Paul with his big brother, Evan, and their Dad
Paul with his big brother, Evan, and their Dad

What is the last good book you read?
The Dog Stars by Peter Heller — I LOVE dystopian literature, and while this is no ‘1984’ or ‘Wanting Seed’, it is an interesting, character-driven story (no twisty-turny plot here) that takes place in Colorado after a disease wipes out much of the US population.

What is your favorite family/kids movie?
Robin Hood (1973 Animated Disney version) and Anastasia

What have you been listening to lately?
Future Islands has a new album out, ‘Singles’

If someone gave you a free plane ticket right now to visit any country in the world for a week, where would you go?
Morocco – I’d love to visit this country (not only because I have a few school friends working in Rabat) because of the cultural mélange of French and Muslim customs/languages/people. Also, I’ve heard it’s gorgeous and has great food.

Give me your TCK life map:  Where were you at what ages, for how long?
Born in Florida.
Moved to Thailand at 3 months – first lived in Bangkok as an infant,
Parents moved to Chiang Mai to be ‘dorm parents’ and then I attended Chiang Mai International School for 2 years while my parents lived in Bangkok.
Moved back to the United States when I was nine.

Paul and his big brother, Evan, at the International School
Paul and his big brother, Evan, at the International School

What reaction did people have when they found out you have lived in a different country/ in different countries? 
As a young child – when I first moved to Georgia – I don’t think my friends really comprehended what it meant to grow up in a place so different like Thailand. I did spend lots of afternoons at school counting to 100 in Thai for my friends while we waited for our parents to pick us up! They didn’t really question it and I think as an elementary-aged kid I would not have wanted to be interrogated about my experience.

In college, because so many students want to spend time abroad, there were many friends that wanted to know all the funny/interesting/sad stories I could tell them. I had such an array of friends from all over the place (and all with crazy back-stories) in college that I didn’t feel out of place sharing my childhood stories because everyone had interesting stuff to share.

What is your passport country, and what shocked you about your passport country when you moved there?
The United States.
American football – I had never heard of or seen it in my life, until I moved at 9 yrs old.
Wealth – I remember feeling so special when friends in Thailand shared their Wonka candies, so the access to everything and anything in the States really shocked me; jumping right into a private school probably didn’t help, but it was immediately clear how Americans typically valued things more than experiences.
Mexican food – I was in love with Taco Bell right after moving to the States. Almost borderline obsessed.
Video Games – I never played them in Thailand and was horrible at everything from Mario Kart to Halo when friends invited me over to play in the States.

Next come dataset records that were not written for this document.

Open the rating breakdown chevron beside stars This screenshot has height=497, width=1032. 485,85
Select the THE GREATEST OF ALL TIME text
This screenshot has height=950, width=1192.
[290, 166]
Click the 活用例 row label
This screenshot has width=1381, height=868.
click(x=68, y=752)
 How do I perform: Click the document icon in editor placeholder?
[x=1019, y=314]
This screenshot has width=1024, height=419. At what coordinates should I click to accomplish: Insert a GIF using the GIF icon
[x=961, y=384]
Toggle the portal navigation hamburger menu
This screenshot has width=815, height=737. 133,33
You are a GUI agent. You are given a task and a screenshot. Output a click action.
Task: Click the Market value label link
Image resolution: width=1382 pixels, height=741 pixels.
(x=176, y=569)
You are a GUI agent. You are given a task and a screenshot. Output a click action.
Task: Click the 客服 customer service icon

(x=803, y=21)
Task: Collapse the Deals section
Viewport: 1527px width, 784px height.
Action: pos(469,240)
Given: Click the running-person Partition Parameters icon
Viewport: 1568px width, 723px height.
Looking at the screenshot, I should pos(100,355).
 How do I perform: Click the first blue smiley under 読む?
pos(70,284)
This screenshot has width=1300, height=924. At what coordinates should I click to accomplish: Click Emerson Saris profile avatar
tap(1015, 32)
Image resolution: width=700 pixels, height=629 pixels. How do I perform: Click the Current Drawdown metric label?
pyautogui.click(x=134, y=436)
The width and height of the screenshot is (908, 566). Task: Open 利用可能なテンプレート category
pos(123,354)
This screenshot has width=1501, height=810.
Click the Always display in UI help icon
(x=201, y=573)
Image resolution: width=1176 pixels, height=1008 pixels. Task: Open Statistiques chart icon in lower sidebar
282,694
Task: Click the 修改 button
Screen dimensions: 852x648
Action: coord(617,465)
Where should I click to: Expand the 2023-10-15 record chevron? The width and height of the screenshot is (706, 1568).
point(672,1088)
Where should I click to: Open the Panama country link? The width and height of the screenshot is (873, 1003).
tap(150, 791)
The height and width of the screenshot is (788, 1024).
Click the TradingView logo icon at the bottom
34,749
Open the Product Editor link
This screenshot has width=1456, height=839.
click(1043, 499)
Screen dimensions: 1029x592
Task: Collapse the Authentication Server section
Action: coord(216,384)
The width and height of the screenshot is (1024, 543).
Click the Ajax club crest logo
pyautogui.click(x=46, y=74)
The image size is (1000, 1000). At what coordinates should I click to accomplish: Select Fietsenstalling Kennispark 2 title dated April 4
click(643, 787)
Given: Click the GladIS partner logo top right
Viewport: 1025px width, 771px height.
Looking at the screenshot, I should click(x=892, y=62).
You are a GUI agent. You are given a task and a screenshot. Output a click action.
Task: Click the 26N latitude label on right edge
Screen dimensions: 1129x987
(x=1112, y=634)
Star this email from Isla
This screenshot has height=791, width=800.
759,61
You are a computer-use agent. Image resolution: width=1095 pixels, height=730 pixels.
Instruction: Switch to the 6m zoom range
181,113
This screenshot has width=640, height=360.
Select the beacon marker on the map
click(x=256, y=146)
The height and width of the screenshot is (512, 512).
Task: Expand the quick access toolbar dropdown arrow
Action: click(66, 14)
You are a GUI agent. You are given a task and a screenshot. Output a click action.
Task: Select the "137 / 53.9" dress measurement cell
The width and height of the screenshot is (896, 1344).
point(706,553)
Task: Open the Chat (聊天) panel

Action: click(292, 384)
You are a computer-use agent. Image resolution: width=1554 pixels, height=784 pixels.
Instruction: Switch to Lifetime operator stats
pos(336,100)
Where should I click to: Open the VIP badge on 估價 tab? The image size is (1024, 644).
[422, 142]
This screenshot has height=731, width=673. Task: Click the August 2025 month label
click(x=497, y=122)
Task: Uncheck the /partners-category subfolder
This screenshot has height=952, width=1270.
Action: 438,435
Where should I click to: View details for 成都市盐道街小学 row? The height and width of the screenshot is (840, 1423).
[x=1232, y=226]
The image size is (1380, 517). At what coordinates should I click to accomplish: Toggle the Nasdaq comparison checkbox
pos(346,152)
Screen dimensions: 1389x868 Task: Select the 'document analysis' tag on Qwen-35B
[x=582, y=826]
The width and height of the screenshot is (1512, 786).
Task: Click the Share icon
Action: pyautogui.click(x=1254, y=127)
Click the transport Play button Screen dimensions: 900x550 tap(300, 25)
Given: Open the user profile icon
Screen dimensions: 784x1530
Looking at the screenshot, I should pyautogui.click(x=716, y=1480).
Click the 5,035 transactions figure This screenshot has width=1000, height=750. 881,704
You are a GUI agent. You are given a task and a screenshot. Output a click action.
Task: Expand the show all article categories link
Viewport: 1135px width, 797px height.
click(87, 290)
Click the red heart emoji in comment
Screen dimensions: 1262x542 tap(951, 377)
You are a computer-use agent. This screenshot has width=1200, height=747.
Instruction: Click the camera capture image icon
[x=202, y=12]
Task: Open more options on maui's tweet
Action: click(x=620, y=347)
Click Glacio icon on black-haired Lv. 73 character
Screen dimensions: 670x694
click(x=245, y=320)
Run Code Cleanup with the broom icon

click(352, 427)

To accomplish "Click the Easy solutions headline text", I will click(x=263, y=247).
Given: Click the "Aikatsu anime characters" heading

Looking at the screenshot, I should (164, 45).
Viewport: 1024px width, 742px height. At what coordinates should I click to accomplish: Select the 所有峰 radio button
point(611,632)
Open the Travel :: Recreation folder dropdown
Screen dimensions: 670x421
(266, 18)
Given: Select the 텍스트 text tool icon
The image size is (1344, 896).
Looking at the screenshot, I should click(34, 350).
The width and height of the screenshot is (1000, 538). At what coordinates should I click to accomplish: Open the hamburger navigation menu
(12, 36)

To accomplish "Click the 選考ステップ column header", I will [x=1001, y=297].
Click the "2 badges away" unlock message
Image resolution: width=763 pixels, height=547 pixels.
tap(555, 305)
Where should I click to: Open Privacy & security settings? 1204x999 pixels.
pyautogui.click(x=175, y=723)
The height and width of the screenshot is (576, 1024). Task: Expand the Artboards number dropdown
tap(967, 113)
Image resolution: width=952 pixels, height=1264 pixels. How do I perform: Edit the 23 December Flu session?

What was schooling like for you?  
Boarding school for two years in Thailand. Private school for four years in the states. Public school for most of middle and all of high-school. To this day I credit ‘boarding school’ at such an early age as the reason for my high level of independence and desire to do things on my own. Part of the reason I wanted to transfer from my U.S. private school to a public one was to get away from the ‘safe’ environment where everyone knew everyone and go to school where I was forced to meet people and succeed on my own.

What do you want people to know about TCKs? 
Just because it’s hard for us to articulate the impact of growing up abroad does not mean it didn’t have a substantial influence on our lives. It’s hard to put into words because we will never know how we would have ‘turned out’ if our parents had decided to stay in the States — I feel as though everyday I realize another blessing – or curse – that has come about from my childhood overseas.